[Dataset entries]

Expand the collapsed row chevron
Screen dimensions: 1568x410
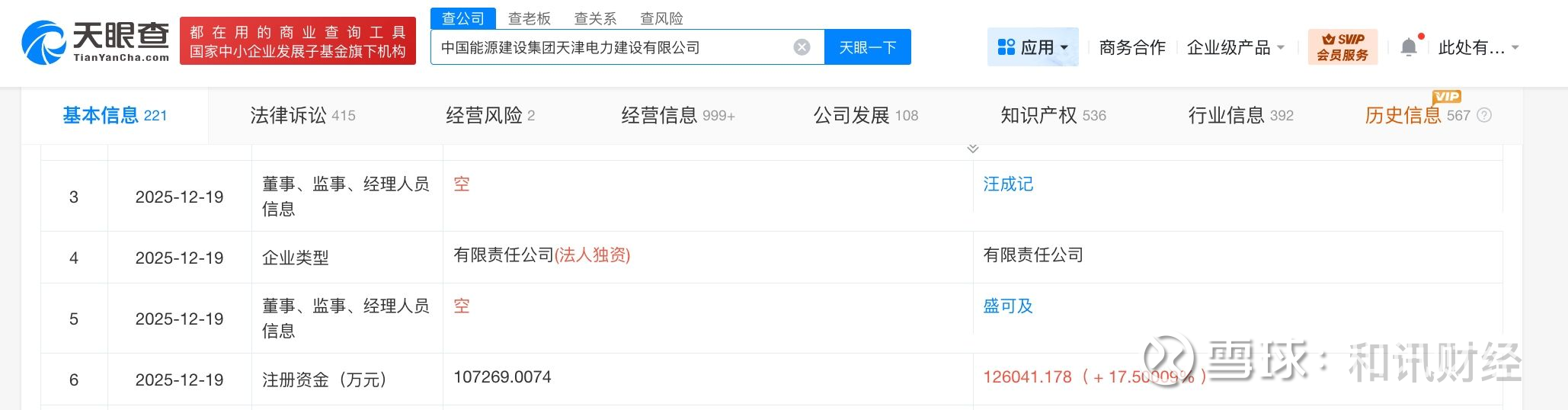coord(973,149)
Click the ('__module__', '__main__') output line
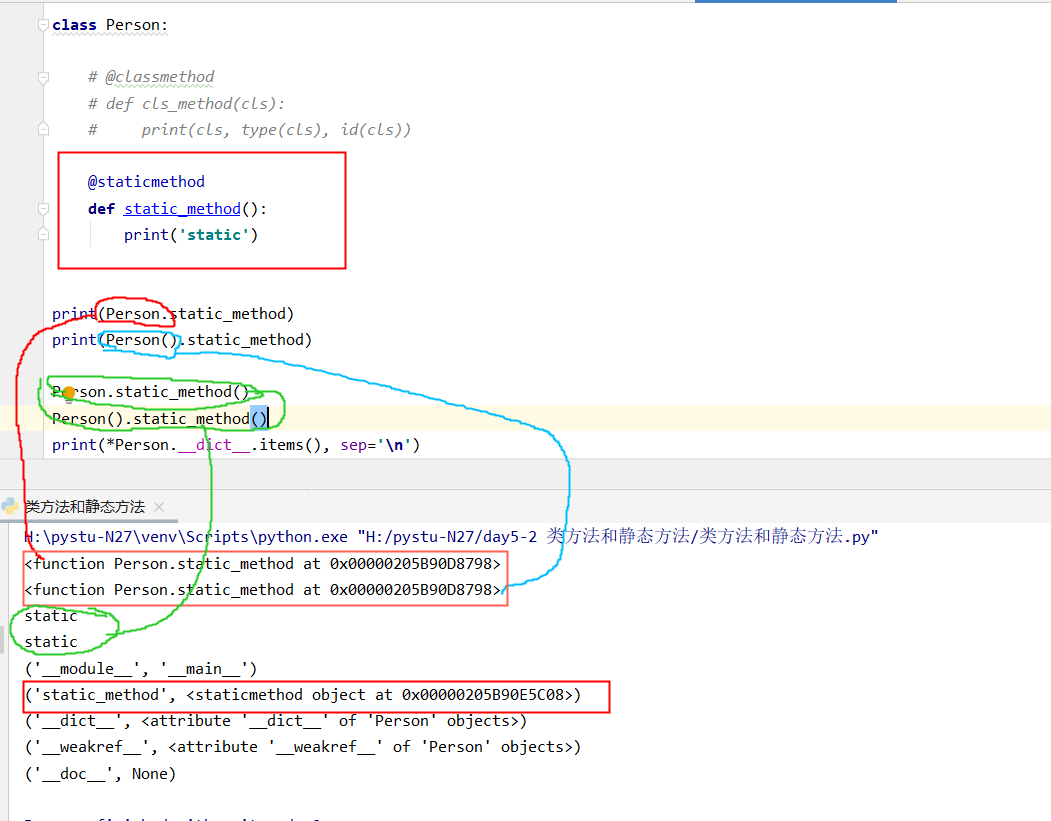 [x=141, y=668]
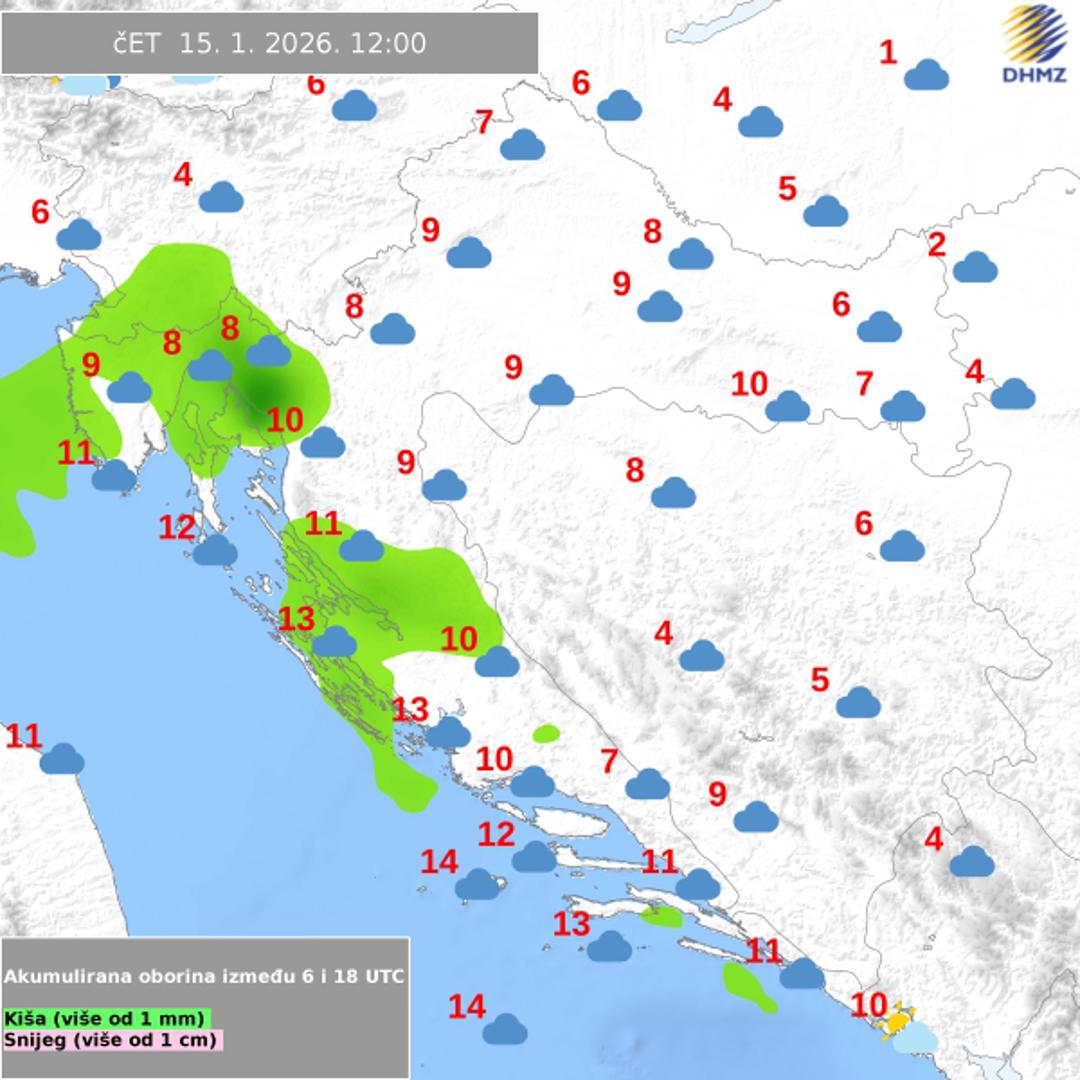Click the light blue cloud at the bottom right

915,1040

--

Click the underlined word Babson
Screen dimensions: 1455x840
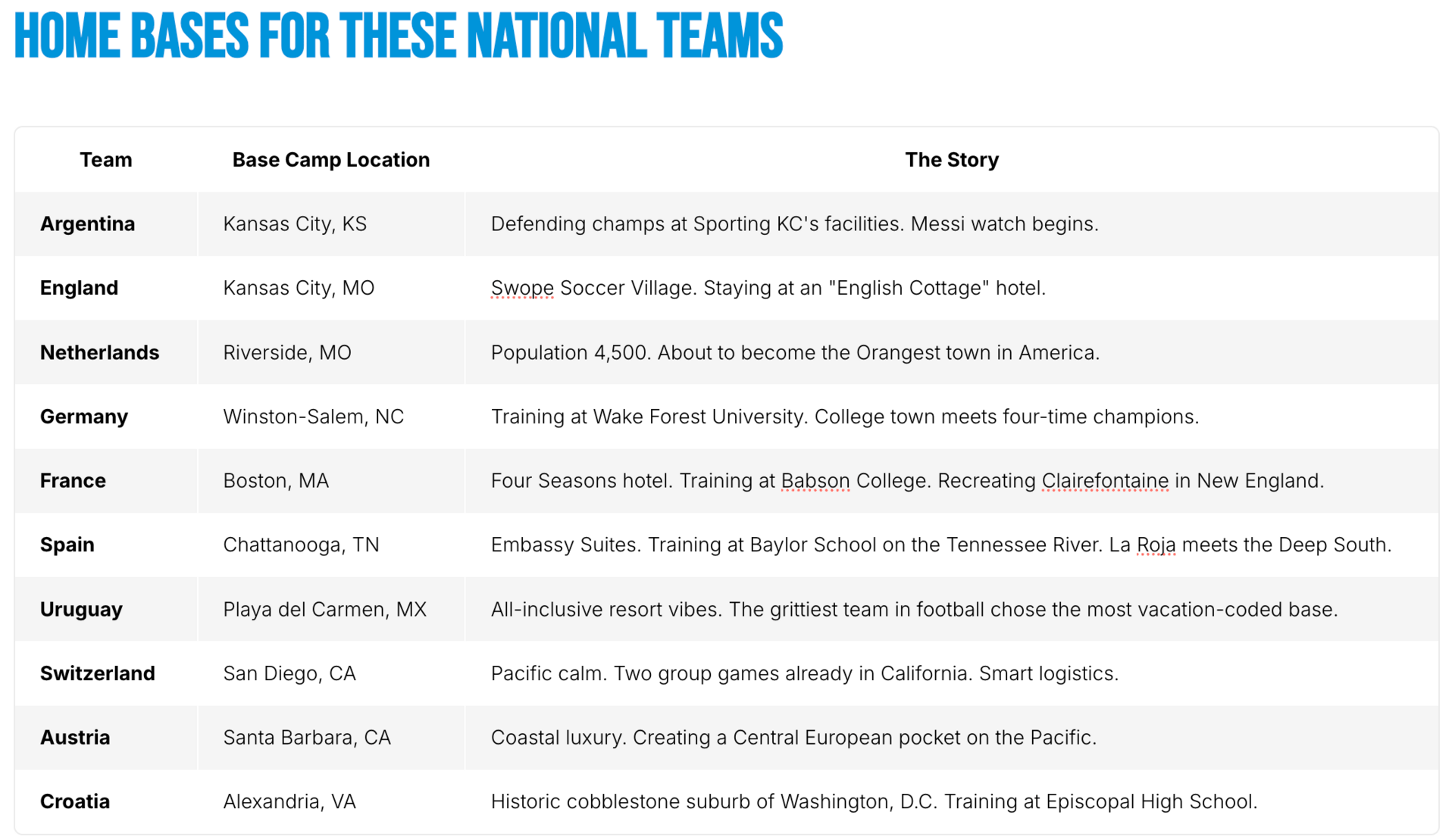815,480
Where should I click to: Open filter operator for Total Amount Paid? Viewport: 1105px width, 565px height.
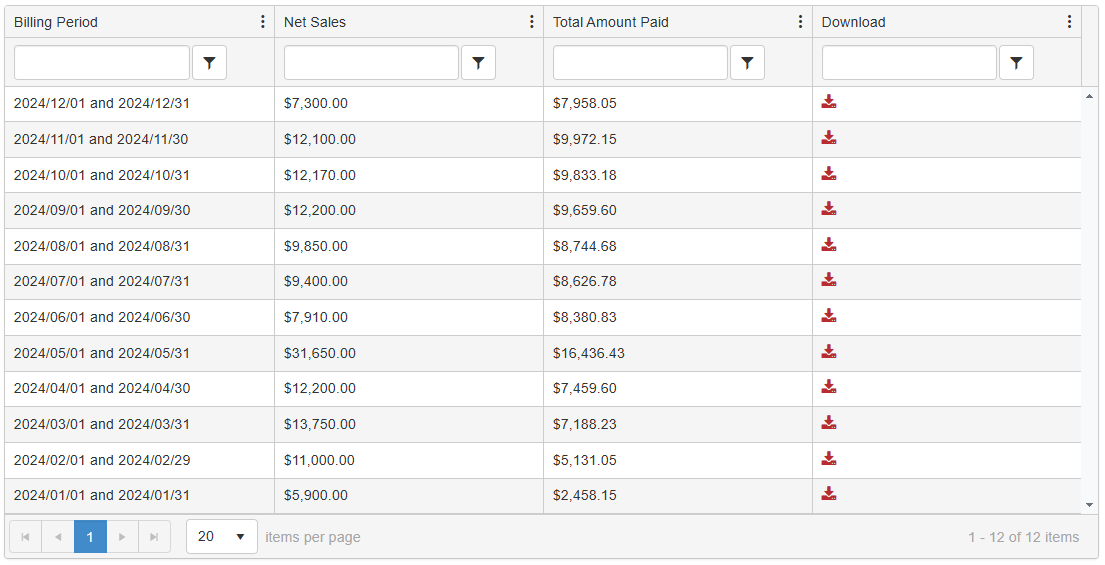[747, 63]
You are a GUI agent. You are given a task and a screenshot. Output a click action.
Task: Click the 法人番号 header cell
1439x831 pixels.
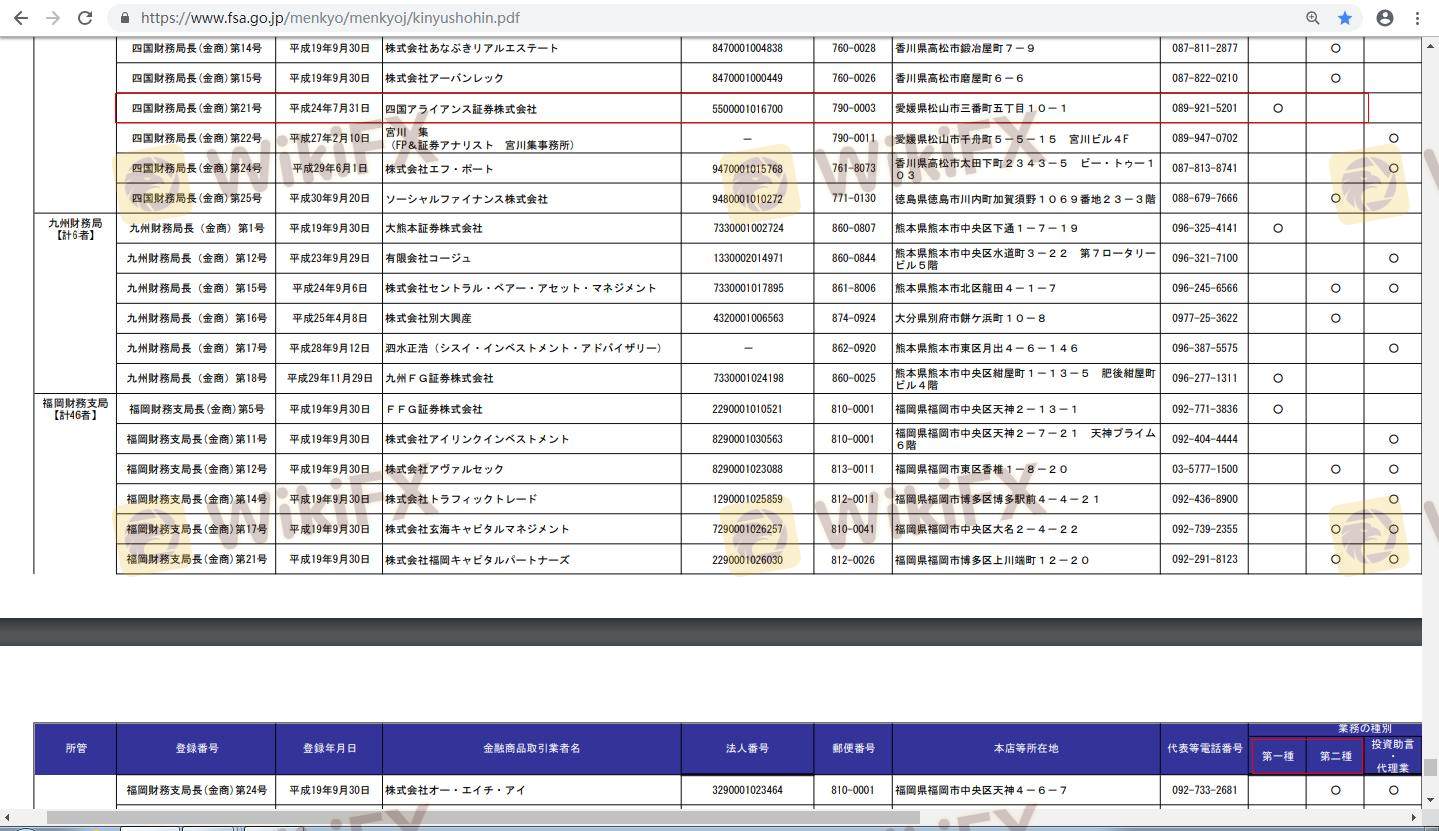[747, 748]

...

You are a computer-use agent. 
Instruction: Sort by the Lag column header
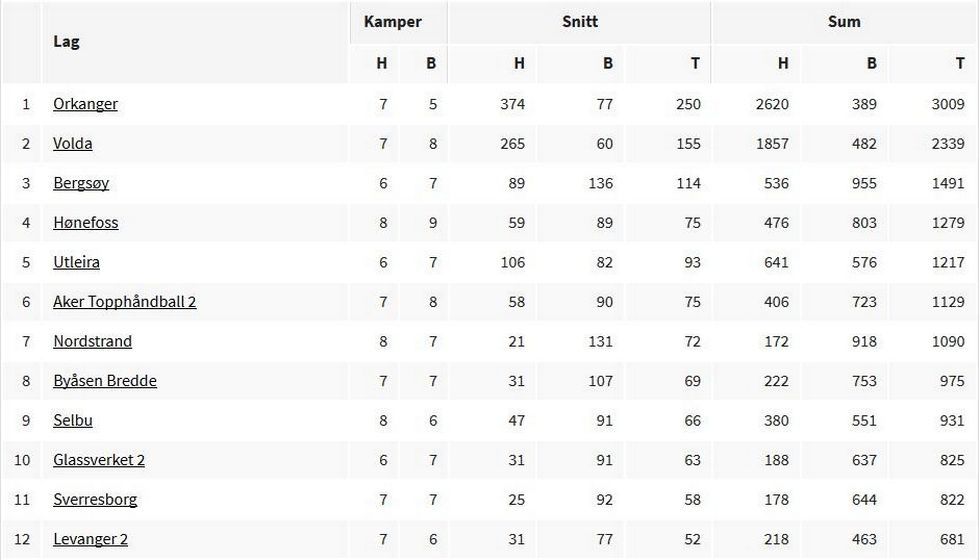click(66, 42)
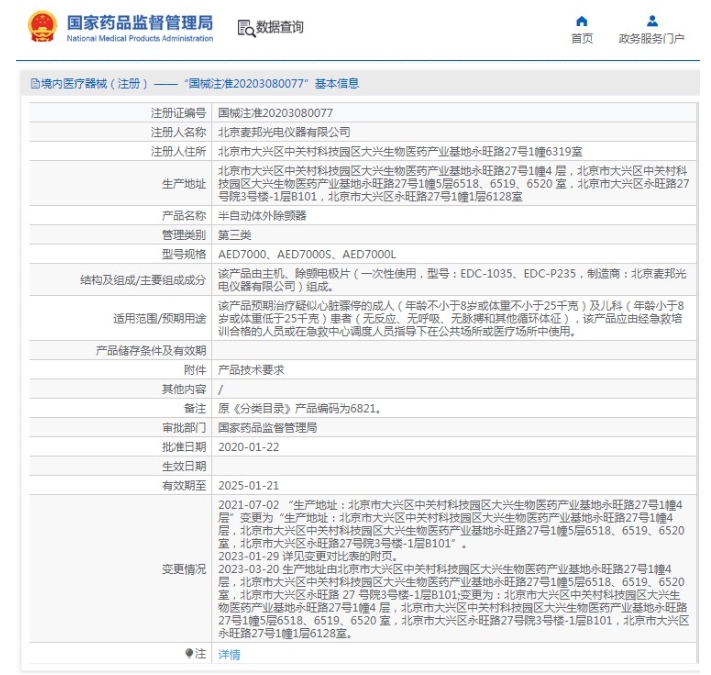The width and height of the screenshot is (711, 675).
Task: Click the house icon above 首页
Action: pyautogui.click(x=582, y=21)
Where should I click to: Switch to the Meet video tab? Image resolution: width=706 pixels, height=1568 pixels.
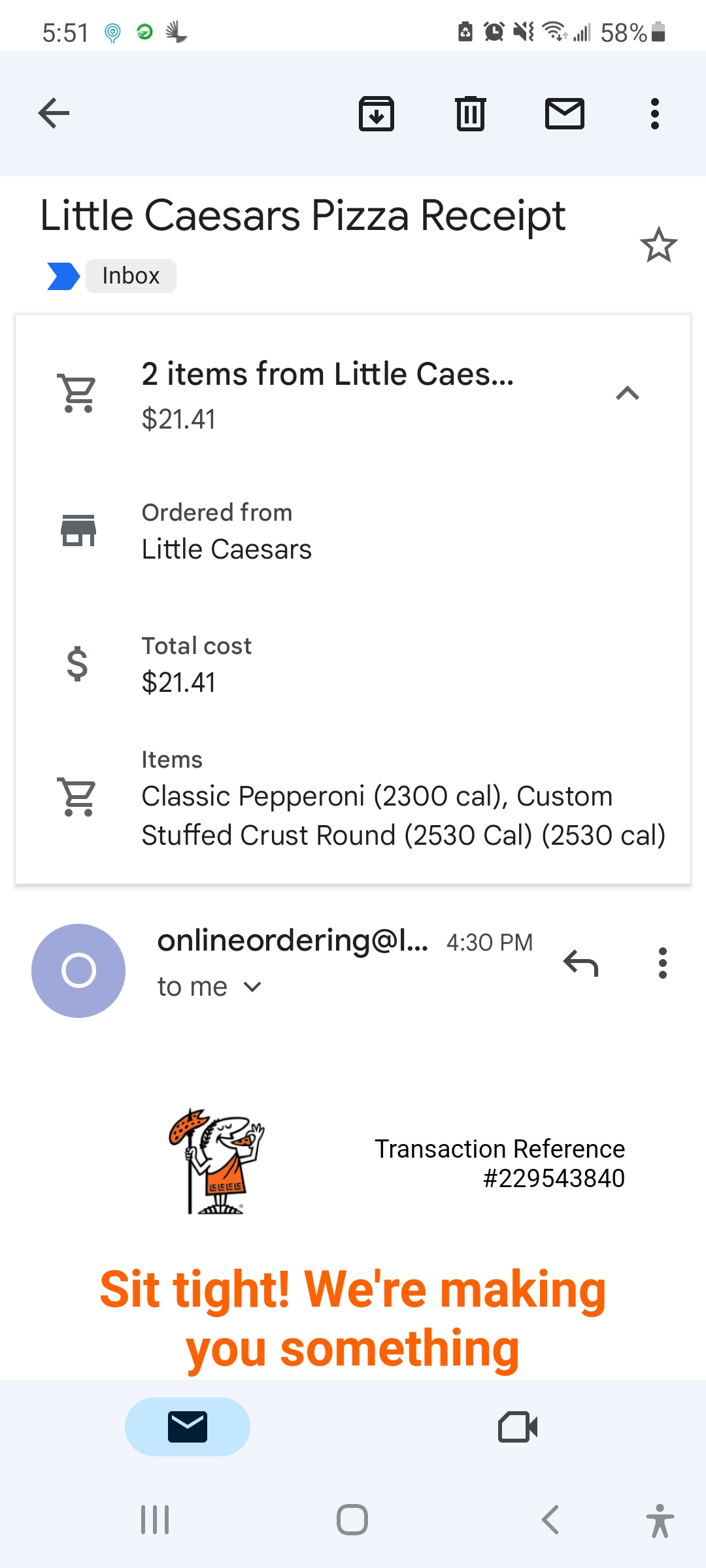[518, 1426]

**EXERCISE GOAL:** Search the entries for "agent" and copy out each line that has it.

**ANSWER BOX:**
You are a GUI agent. You are given a task and a screenshot. Output a click action.
You are a computer-use agent. 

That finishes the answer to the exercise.